決勝を終えた直後、古賀の表情は、どこか晴れやかだった。

 32歳の今季、2年連続でサーブレシーブ賞を受賞し、4年連続4回目のベストリベロ賞の受賞。そして、2016年11月20日の刈谷でのFC東京戦では連続試合出場の日本新記録を樹立した。

「ここまで選手として続けられるとは思ってなかった。やりたくてもできなかった人間もいるわけだから、出来る限りはやらないとね」

 蘇るのは、今から9年前。東京・府中市のNECニューライフプラザでの光景。

 全体練習を終え、シーズン中ということもあり、コンディションを整えるためにも早めに自主練習を切り上げて帰る選手が多い中、古賀はいつも駅までの最終バスが出るギリギリの時間まで残って、サーブレシーブの練習を続けていた。

 サーブマシンで場所をずらして1本ずつサーブを打ってもらい、そのボールを拾い、セッターに見立てた選手に返す。10本連続でAパスが返ればOK。少しでもズレればもう一度やり直し。地道な練習を、1本1本、感覚を確かめながら黙々と取り組んでいた。

 古賀が内定選手として入った06/07シーズンからNECブルーロケッツは3年連続で7位となり、リーグの最終戦はセミファイナルやファイナルではなく、チャレンジマッチ。メンバーが一気に若手へ切り替わったことや、大砲と呼べる外国人選手に恵まれなかったことなど、低迷の理由はいくつもある。
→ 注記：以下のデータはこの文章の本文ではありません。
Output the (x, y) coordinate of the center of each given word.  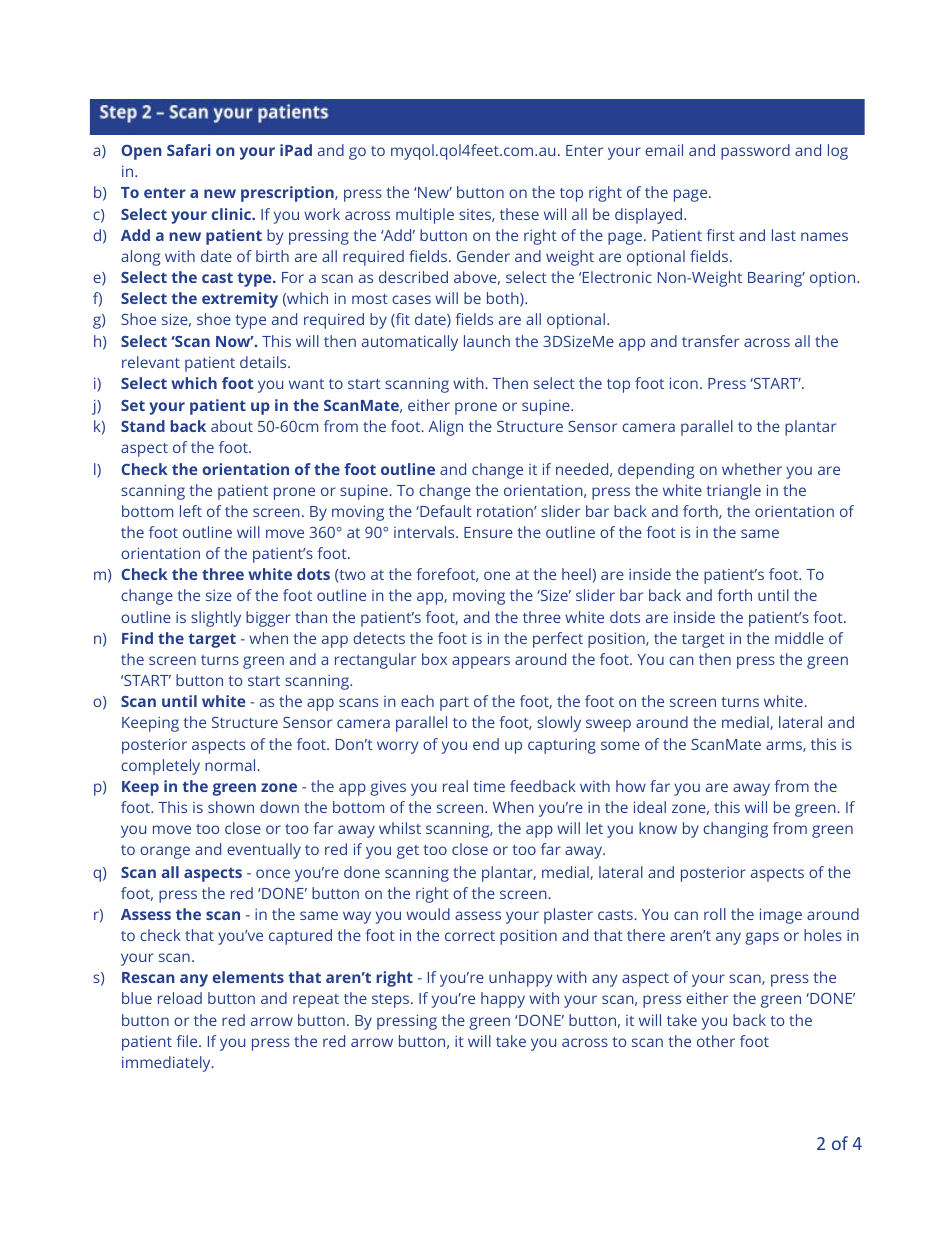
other (716, 1041)
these (519, 214)
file (188, 1041)
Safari (189, 150)
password (755, 152)
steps (392, 1001)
 だが、リーマンショックで日本経済も揺れ、野球やアイスホッケー、アメリカンフットボールなど、かつての名門チームも続々と休廃部を発表し、バレーボールも武富士バンブーが解散。実際にブルーロケッツで戦っている選手やスタッフは少しずつでも手応えを感じ、来年こそ、と復活を誓う気持ちに変わりはなかったが、企業からすればスポーツに限らず、なかなか利益や結果の出ないチームをそのまま評価し続けるほどの余裕もなかった。

 2009年5月31日。NECブルーロケッツは無期限の休部を発表。府中の体育館で練習する古賀の姿は、もう見られなくなった。
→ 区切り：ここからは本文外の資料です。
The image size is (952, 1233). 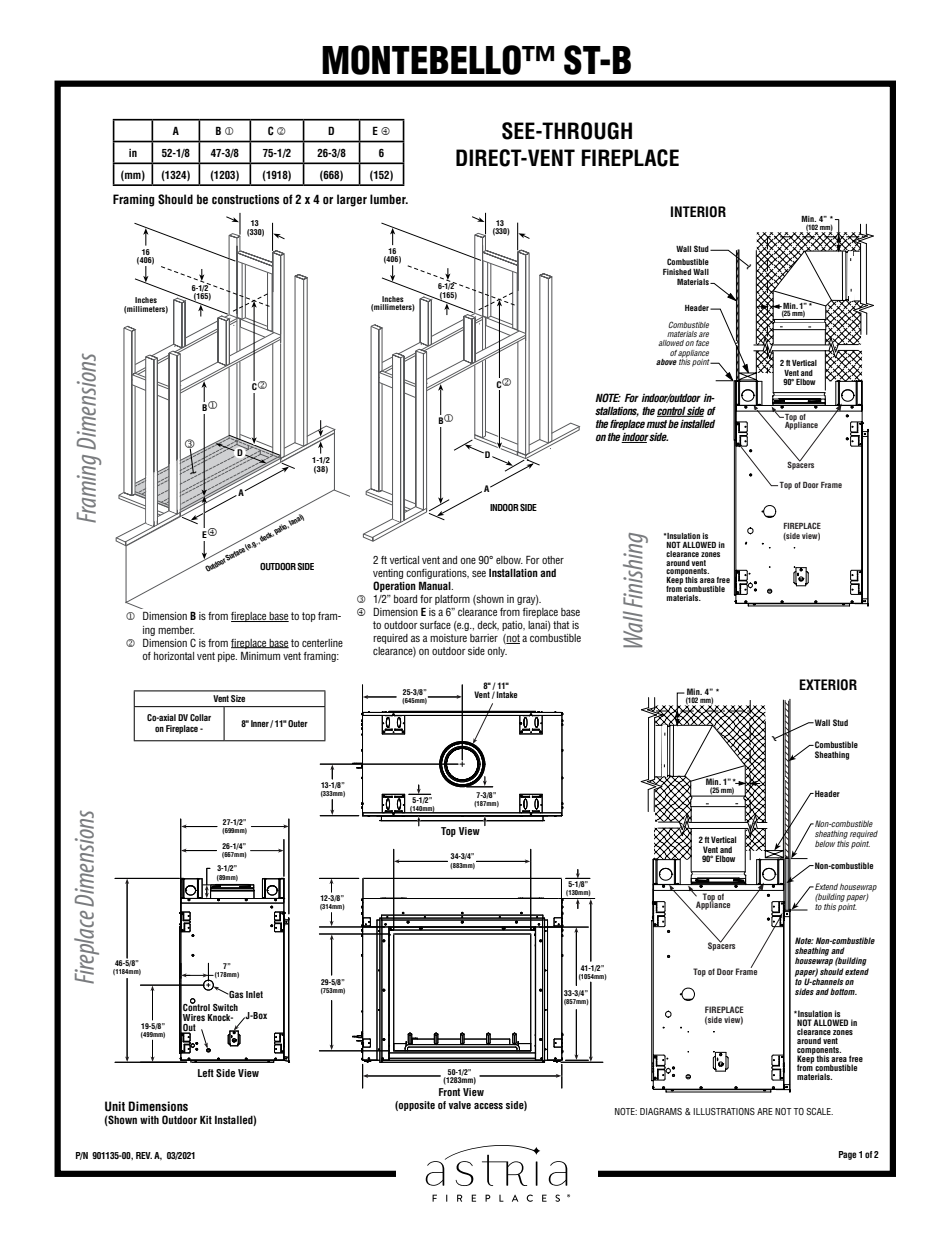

 豊田合成トレフェルサへ移籍し、ほどなくレギュラーリベロとして試合に出続けた。地道な練習で感覚と技術を磨いたレセプションとディグ。周囲からすればリベロとしての武器はいくつもあるように見えたが、古賀自身は別の思いを抱いていた。

「リベロがやるべきことは、どこまででも行けるところは行く。拾えるボールに対して、ガンガン突っ込んで行くことだ、って思っていました」

 意識を変えたのは、2013年に就任したアンディッシュクリスティアンソン監督との出会い。「ボールが来る場所へ行く」のではなく、「ボールが来る場所にいる」。これまでと真逆の発想でディフェンス力を求め、1人1人に役割を求め、レギュラーだから、ベテランだから、新人だから、と肩書や年齢で分け隔てることなく、誰に対しても平等に、顔を真っ赤にして怒鳴りながら何度でも同じことを叩き込むクリスティアンソン監督の提唱する哲学は新鮮で、知れば知るほど興味深いものばかりだった。
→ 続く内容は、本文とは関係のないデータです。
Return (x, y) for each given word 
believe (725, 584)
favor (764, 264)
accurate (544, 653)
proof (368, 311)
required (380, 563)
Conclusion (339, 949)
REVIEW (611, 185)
「ボールが来る場所にいる」のが守備システムの大前提とはいえ、たとえば隣でレセプションをするウィングスパイカーがどちらかというと守備が不得手で相手に狙われることが多く、思惑通りに崩され、チームのリズムがつかめない。そんな時、クリスティアンソン監督の怒声が飛ぶのはサーブの的にされている選手だけでなく、古賀も同じだった。

「お前は電信柱か? リベロだろう? リベロが待っている場所にサーブを打ってくるような選手がいると思うか? ただ突っ立っているだけだったら電信柱と一緒じゃないか」

 バックアタックさながらのジャンプサーブに対してはそれぞれのポジションを守ることが最優先で、隣の選手をカバーしようにも限界がある。だが、ジャンプフローターなら話は別。前にブロッカーがいるわけでもなく、勝負するのはサーバーのみ。隣の選手に寄るフリを見せて、反対側にスッと動いてレシーブしたり、打たれた瞬間に隣の選手の守備位置へ入ってカバーする。今ではごく自然に行っているレセプション時のシステムが構築されたのも、クリスティアンソン監督が就任してからだ。

 NECから豊田合成に入り、数年が過ぎた頃、これ以上技術が向上することもないだろう、と思うことや、そろそろバレーも終わりかな、と思うことが何度もあった、と振り返る。

「アンディッシュに出会わなかったら、もうとっくに辞めていたかもしれない。ほんとにありがたい出会いだな、と思うし、ものすごくデカイ存在であるのは間違いないですよね」

 初めて日本一になり、ブランテージトロフィーを高々と掲げた昨シーズン、優勝の喜びを噛みしめながら、古賀はこう言った。

「どれだけ自分たちに手応えがあっても、それを周りから認めてもらえるとは限らない。だからこそ、こうして、結果を残せたということは誇りに思います」

そして、連続試合出場日本新記録を打ち立てた今季、FC東京戦の後にはこう言った。

「支えてくれた人たちはもちろん、僕を信じて使ってくれたこれまでの監督、そしてアンディッシュがいなかったらこの記録はなかった。すべての人たちに感謝したいです」

 2時間の練習にめいっぱいの体力と神経を使い、練習が終わると「自主練習をする気力すらない」と笑う今は、あの頃の自分とは違う。だが、変わらないこともある。

 もっとうまくなりたい。

 Vリーグに入って、バレーボールを楽しいと思ったことは一度もない。なぜならここはバレーボール選手として生きる道を選んだ自分にとっての仕事場で、戦場だから。

それでも、まだ、こう思う。

「もうちょいね、頑張りますよ」

 次に別の選手が日本新記録を樹立するのは、なかなか容易いことではなさそうだ。